In both 2005 and 2011, SEM has received the Blue Ribbon School award by the U.S. Department of Education.

SEM was ranked as second best high school in the United States in 2007 according to the survey "The 1200 Best Public High Schools in the USA", it was eighth in 2006 and sixth in 2005. In 2007, SEM was ranked as the 18th best public high school in America by U.S. News & World Report.

The College Board announced that SEM is number 1 in the world for passing minorities in Calculus AB and number one in the United States for passing Hispanics in Computer Science. In 2006, SEM was visited by President George W. Bush for excellence in education and the school's philosophy of emphasising math and science, something he stressed in his 2006 State of the Union address.

● **PROVIDED MATERIAL**:
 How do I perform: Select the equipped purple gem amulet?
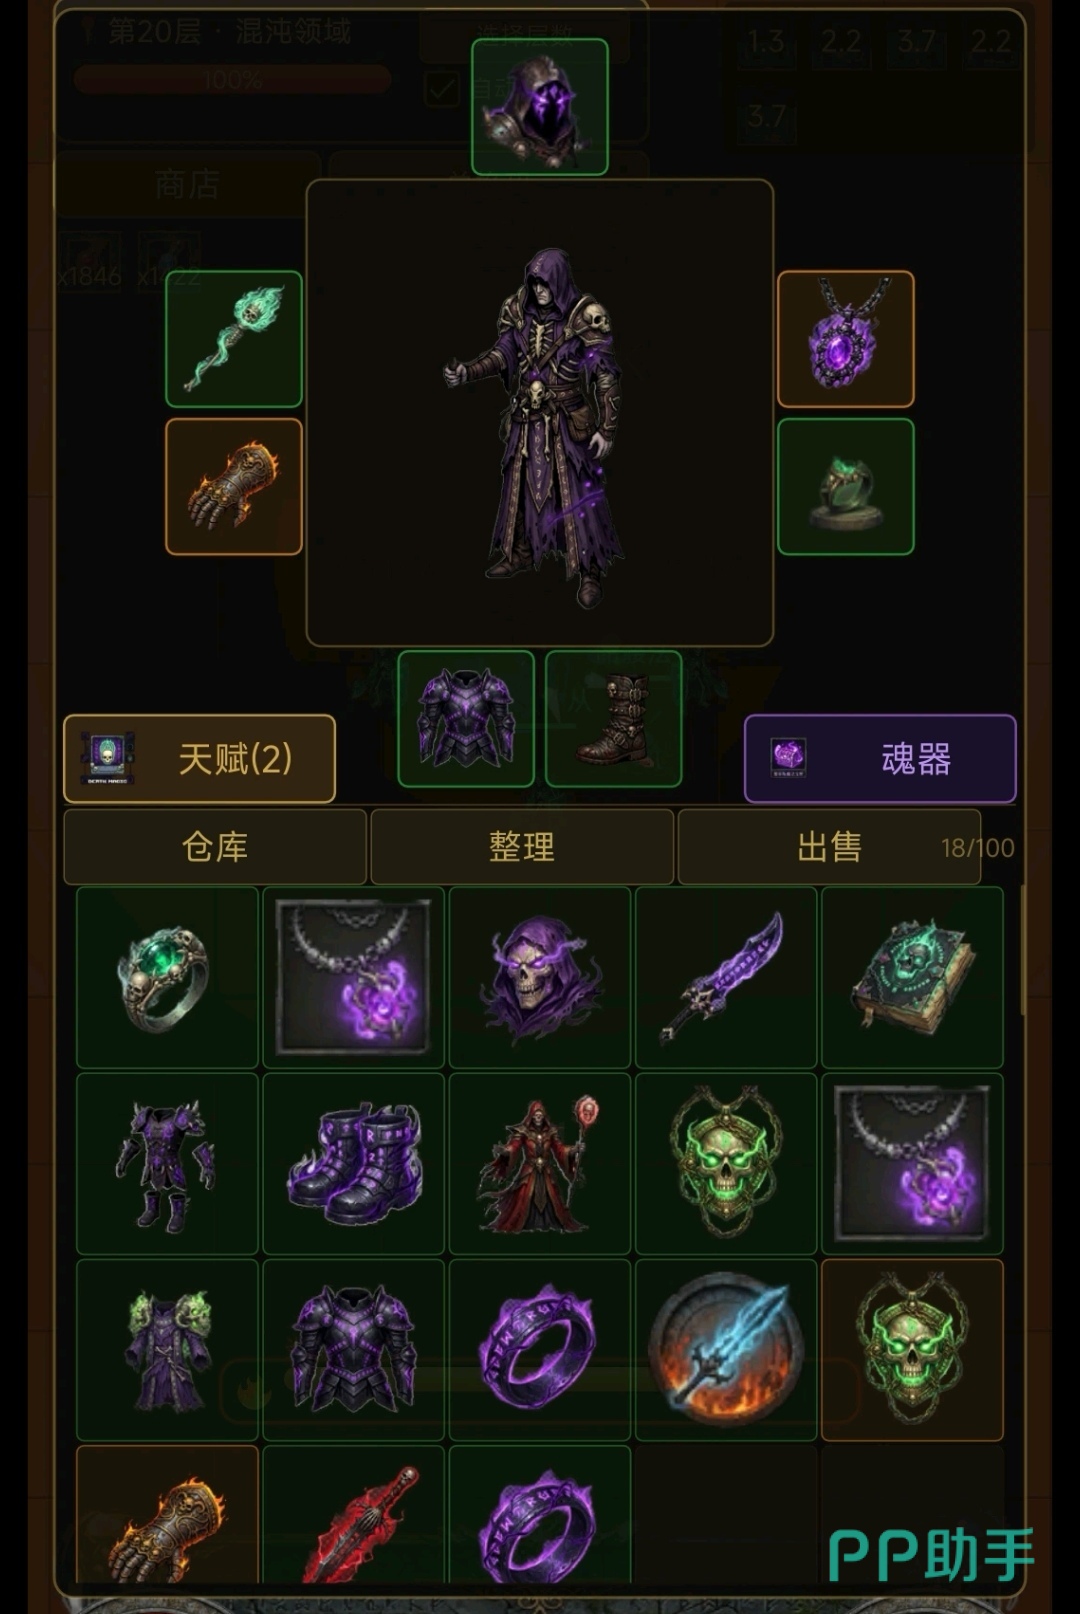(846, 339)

● **WHAT THIS TASK INVOLVES**: In the passage on SEM's honors, what did the College Board say SEM ranks first in the United States for?

● **FULL SOLUTION**: Passing Hispanics in Computer Science.